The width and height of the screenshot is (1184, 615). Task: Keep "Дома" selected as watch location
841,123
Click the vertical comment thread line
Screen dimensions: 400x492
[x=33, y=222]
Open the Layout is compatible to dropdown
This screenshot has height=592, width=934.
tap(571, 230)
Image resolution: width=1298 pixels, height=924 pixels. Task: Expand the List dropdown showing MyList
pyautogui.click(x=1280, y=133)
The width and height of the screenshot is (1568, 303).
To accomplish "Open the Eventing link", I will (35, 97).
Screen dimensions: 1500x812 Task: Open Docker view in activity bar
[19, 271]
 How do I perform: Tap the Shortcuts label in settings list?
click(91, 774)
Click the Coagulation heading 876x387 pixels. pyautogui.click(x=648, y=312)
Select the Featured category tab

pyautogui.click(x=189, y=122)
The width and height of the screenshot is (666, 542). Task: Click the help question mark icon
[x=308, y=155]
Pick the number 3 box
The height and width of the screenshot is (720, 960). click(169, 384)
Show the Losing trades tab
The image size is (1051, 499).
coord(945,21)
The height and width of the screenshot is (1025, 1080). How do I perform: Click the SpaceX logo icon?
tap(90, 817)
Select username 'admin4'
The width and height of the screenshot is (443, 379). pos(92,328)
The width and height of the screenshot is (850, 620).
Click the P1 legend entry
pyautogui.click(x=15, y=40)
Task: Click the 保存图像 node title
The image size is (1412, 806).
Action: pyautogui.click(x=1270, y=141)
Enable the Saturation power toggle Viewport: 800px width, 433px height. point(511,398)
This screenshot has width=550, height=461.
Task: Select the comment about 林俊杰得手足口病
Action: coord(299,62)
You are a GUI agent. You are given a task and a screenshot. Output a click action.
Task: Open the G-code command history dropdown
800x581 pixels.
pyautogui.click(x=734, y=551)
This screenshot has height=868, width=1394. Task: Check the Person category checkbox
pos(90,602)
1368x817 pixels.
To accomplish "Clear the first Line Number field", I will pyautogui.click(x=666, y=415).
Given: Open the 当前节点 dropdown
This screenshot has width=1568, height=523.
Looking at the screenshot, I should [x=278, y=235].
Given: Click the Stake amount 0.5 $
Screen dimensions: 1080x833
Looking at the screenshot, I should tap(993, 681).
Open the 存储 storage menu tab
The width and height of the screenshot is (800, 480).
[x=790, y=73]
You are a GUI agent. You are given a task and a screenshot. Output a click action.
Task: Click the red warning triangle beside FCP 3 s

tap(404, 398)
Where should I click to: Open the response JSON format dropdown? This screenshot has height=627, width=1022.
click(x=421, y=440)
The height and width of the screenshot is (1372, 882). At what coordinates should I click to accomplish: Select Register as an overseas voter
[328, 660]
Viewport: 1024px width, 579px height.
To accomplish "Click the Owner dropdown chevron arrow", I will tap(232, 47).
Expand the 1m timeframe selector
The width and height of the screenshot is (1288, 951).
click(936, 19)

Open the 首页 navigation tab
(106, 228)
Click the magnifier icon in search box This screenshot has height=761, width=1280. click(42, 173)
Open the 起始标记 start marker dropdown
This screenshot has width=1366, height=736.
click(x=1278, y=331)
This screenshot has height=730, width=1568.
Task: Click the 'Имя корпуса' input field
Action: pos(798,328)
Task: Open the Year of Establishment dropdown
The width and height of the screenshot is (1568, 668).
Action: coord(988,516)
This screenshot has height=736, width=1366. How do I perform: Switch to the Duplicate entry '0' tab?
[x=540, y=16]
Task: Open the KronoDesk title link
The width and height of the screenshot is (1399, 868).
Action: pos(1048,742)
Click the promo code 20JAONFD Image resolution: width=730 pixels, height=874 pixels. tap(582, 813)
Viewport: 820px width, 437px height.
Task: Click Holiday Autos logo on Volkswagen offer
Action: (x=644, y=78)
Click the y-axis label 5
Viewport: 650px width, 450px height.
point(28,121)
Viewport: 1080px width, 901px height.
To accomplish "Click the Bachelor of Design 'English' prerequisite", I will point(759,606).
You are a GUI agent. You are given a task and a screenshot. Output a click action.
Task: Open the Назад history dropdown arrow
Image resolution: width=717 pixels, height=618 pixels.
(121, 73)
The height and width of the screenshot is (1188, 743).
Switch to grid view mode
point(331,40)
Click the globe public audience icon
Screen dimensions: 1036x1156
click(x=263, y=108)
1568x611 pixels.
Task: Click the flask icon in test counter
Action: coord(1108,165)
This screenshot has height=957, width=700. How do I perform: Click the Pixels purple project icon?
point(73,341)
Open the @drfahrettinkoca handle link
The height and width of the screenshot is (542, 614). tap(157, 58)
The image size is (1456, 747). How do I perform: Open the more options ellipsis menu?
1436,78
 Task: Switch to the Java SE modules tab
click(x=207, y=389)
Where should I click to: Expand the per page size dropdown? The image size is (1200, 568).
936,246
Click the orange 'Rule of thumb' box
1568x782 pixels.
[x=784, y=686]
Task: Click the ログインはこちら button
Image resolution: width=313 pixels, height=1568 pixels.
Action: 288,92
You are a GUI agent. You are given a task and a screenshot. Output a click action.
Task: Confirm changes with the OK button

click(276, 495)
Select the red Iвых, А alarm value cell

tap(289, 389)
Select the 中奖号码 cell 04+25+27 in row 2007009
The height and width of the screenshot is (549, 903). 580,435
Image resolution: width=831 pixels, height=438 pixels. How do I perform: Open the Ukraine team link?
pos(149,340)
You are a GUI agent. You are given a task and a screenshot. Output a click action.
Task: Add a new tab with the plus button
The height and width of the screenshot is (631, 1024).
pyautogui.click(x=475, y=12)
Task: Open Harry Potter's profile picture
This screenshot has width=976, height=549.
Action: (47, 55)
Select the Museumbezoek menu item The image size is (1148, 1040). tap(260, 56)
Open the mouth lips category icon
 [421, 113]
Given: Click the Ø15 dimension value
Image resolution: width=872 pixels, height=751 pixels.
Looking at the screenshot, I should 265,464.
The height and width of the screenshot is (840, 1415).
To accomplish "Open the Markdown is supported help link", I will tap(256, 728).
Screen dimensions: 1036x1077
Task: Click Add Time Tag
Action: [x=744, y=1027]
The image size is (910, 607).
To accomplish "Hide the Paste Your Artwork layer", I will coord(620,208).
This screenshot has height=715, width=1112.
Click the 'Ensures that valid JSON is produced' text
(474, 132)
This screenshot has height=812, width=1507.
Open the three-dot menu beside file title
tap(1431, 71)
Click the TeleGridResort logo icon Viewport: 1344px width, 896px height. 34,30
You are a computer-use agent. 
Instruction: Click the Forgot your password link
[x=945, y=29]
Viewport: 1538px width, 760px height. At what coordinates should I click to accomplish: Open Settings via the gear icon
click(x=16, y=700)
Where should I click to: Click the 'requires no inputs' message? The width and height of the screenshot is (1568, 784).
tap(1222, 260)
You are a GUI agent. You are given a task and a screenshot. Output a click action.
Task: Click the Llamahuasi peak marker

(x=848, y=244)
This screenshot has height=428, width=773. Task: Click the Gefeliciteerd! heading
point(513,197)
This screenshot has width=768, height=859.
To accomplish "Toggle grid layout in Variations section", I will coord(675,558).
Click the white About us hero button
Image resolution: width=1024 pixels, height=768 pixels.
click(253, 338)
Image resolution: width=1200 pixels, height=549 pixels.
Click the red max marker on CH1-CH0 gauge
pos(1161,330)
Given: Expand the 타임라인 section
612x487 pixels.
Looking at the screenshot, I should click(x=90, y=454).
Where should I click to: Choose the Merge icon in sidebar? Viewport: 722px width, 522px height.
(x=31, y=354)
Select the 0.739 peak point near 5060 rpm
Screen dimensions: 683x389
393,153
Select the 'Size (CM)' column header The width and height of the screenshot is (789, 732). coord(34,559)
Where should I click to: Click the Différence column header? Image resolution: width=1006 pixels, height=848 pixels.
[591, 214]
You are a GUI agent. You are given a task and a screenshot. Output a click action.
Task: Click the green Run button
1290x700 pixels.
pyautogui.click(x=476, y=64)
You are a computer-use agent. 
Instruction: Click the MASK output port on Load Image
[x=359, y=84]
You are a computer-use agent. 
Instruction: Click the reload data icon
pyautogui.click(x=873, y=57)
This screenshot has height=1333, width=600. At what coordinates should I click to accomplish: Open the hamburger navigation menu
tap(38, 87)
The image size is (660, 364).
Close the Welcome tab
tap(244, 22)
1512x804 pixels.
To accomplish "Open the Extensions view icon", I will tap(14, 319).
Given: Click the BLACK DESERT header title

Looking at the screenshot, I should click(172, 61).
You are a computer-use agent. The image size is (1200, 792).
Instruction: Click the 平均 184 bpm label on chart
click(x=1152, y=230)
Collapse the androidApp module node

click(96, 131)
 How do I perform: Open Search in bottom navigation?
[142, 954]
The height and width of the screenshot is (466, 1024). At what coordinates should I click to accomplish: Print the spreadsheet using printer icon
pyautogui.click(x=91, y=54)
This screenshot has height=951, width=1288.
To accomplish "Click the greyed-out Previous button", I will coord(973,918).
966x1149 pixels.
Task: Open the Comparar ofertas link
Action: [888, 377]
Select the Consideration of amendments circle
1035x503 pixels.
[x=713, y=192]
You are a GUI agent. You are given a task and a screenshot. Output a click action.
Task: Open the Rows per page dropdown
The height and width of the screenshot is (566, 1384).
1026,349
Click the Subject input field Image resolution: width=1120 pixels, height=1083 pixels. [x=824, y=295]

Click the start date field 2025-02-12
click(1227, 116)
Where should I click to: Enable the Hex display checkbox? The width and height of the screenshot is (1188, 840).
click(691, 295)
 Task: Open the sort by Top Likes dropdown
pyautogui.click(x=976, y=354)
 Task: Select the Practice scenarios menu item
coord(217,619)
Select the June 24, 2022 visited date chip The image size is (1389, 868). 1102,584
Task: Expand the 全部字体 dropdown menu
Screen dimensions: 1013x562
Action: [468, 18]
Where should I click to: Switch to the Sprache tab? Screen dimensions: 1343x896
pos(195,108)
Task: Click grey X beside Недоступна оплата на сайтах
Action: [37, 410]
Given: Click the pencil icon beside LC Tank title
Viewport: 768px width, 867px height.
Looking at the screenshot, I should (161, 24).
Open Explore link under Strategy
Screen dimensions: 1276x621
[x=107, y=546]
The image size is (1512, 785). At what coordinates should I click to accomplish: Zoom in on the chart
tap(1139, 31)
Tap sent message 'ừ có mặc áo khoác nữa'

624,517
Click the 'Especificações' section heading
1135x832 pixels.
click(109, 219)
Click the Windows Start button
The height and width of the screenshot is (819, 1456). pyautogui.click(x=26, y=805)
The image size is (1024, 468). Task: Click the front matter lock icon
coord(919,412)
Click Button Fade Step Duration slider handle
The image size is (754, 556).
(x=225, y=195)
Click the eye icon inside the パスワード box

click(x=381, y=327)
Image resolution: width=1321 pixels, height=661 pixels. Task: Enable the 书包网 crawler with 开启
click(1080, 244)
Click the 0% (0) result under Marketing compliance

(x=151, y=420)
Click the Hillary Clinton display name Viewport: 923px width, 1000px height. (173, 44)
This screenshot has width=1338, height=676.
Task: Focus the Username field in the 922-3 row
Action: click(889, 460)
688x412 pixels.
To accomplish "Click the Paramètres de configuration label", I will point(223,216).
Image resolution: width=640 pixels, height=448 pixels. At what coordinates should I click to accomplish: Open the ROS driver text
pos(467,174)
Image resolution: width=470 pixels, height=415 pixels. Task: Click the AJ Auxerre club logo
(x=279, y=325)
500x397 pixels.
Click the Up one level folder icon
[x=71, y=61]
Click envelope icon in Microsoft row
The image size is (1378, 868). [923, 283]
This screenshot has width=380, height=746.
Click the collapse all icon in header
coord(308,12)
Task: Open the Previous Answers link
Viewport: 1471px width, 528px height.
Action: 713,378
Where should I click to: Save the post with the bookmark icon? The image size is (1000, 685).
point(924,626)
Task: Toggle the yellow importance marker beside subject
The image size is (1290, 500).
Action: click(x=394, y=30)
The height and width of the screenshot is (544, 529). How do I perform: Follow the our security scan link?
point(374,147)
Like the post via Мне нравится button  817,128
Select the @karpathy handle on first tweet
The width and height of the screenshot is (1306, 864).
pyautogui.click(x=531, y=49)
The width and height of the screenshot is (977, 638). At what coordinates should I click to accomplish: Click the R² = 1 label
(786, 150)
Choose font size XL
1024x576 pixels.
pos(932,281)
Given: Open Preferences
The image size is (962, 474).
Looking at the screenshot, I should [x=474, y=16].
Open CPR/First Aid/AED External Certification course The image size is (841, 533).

INSTRUCTIONS TO FOLLOW =>
Give again, word for word, the records from their first line to the one with "Open the Layout is compatible to dropdown", and leave out all else.

RESPONSE BELOW =>
The width and height of the screenshot is (1184, 615). Task: Keep "Дома" selected as watch location
841,123
Click the vertical comment thread line
Screen dimensions: 400x492
[x=33, y=222]
Open the Layout is compatible to dropdown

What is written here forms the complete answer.